Disapprovai con la testa <So cosa fare in queste situazioni...> lo seguii nel suo ufficio lasciando in stand-by tutti. Non volevo sminuire le capacità di Kim, ma Jay era stato il mio partner con il quale avevo un rapporto stupendo e non potevo perdere pure lui nel giro di una settimana.

<Hai consegnato il distintivo e la pistola> iniziò

<Sì, ma so anche che non hai ancora fatto rapporto ai piani alti.> controbattei <Voglio solo salvare il mio partner> Passarono diversi istanti prima che interrompesse il silenzio.

<Va bene> acconsentii infine <Ma se vorrai rientrare, dovrai seguire delle regole ben precise> lo ringraziai e mi preparai sotto lo sguardo attento di tutta la squadra; Olinsky mi diede un coltellino in ceramica che incastrai nella cintura e presi la scatola con i falsi fascicoli che i rapitori avevano chiesto. A quello che avrebbe potuto pensare Burgess, ci avrei pensato dopo; ora la mia priorità era riportare a casa il detective Halstead.

Mi portarono in una villa ad Hyde Park dove il loro capo mi fece accomodare nello studio mentre i due sottoposti che mi avevano scortato controllavano il pacco; un terzo uomo portò Jay nella stanza lanciandolo sul divano. Fece una smorfia per il dolore.

<Erin> sussurrò sorpreso quando lo andai a soccorrere.

<Shh, non parlare> lo rassicurai mettendolo seduto per bene <Ti porto via> annuì debolmente. Aveva un occhio nero, il labbro spaccato e Dio solo sa in che condizione era l'addome dal momento che la camicia era, in alcune zone, macchiata di sangue.
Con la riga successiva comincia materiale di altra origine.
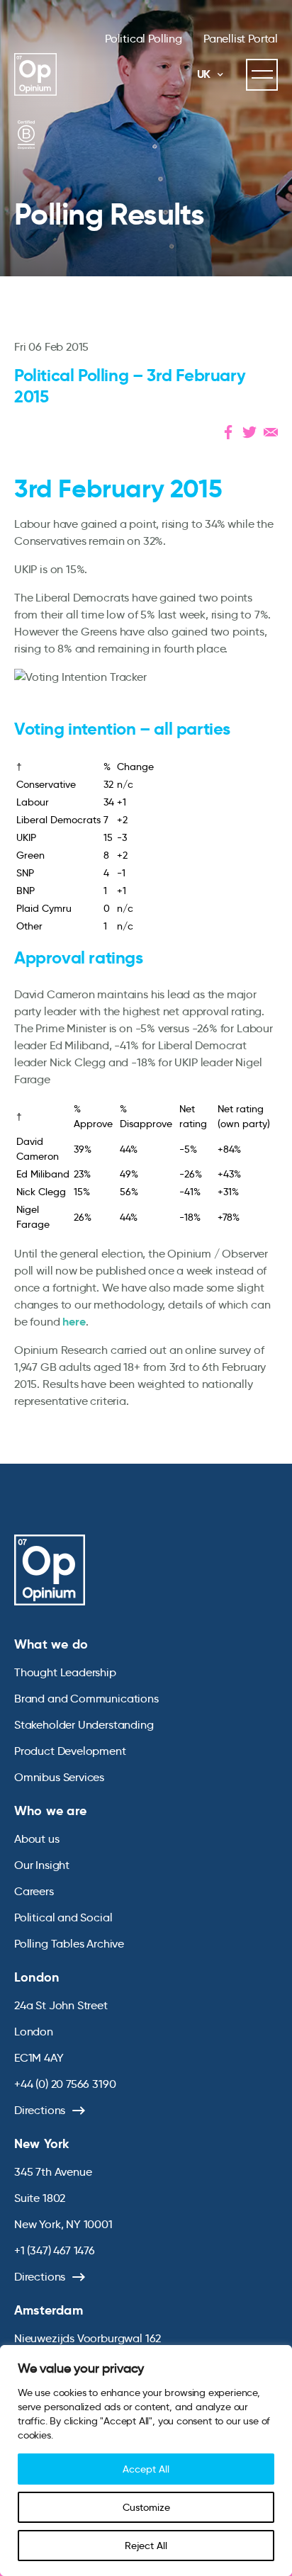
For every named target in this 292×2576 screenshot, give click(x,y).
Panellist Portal (240, 38)
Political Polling (143, 38)
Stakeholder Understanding (84, 1725)
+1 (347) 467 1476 (54, 2250)
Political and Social (63, 1917)
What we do (51, 1644)
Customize (146, 2507)
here (73, 1321)
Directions (39, 2110)
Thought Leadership (65, 1672)
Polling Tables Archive (69, 1943)
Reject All (146, 2545)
Lo feci alzare, ma i primi due scagnozzi avevano scoperto che i documenti erano falsi.

Ci presero pronti a torturarci nuovamente, ma non avevano tenuto conto che io potessi nascondere qualcosa all'interno della cinta. Nonostante la spalla ferita avesse ancora i punti, mi voltai rapidamente conficcando il coltellino nell'addome di uno dei due uomini, sempre più a fondo finché non mi cadde sopra. Nella colluttazione avevano spaccato un tavolino di cristallo; Jay nel frattempo era riuscito a mettere furi uso, almeno per qualche istante, l'altro uomo, per cui rimaneva solo il capo; gli puntai contro la pistola di uno dei due scagnozzi, ma questo non lo fermò a provare di prendere quella che teneva sulla scrivania. Fui più svelta io e sparai due colpi: spalla-gamba. Solo a quel punto tornai ad occuparmi di Jay che nel frattempo si era rimesso in piedi e, quando aprimmo la porta dello studio, trovammo la squadra con i fucili puntati nella nostra direzione.

Improvvisamente fui assalita da un senso di nausea per il quale dovetti correre fuori il più velocemente possibile e presto fui raggiunta da Hank che si complimentò facendomi notare che la spalla stava sanguinando, perciò mi accompagnò al Med dove era stato portato anche Jay.

<Ti sanguina la spalla> fu la prima cosa che Jay disse non appena mi vide in piedi sulla soglia della stanza; avevo deciso di andare da lui ancora prima di farmi curare, ma non avevo il coraggio di entrare dal momento che c'era il dottor Choi che lo stava visitando.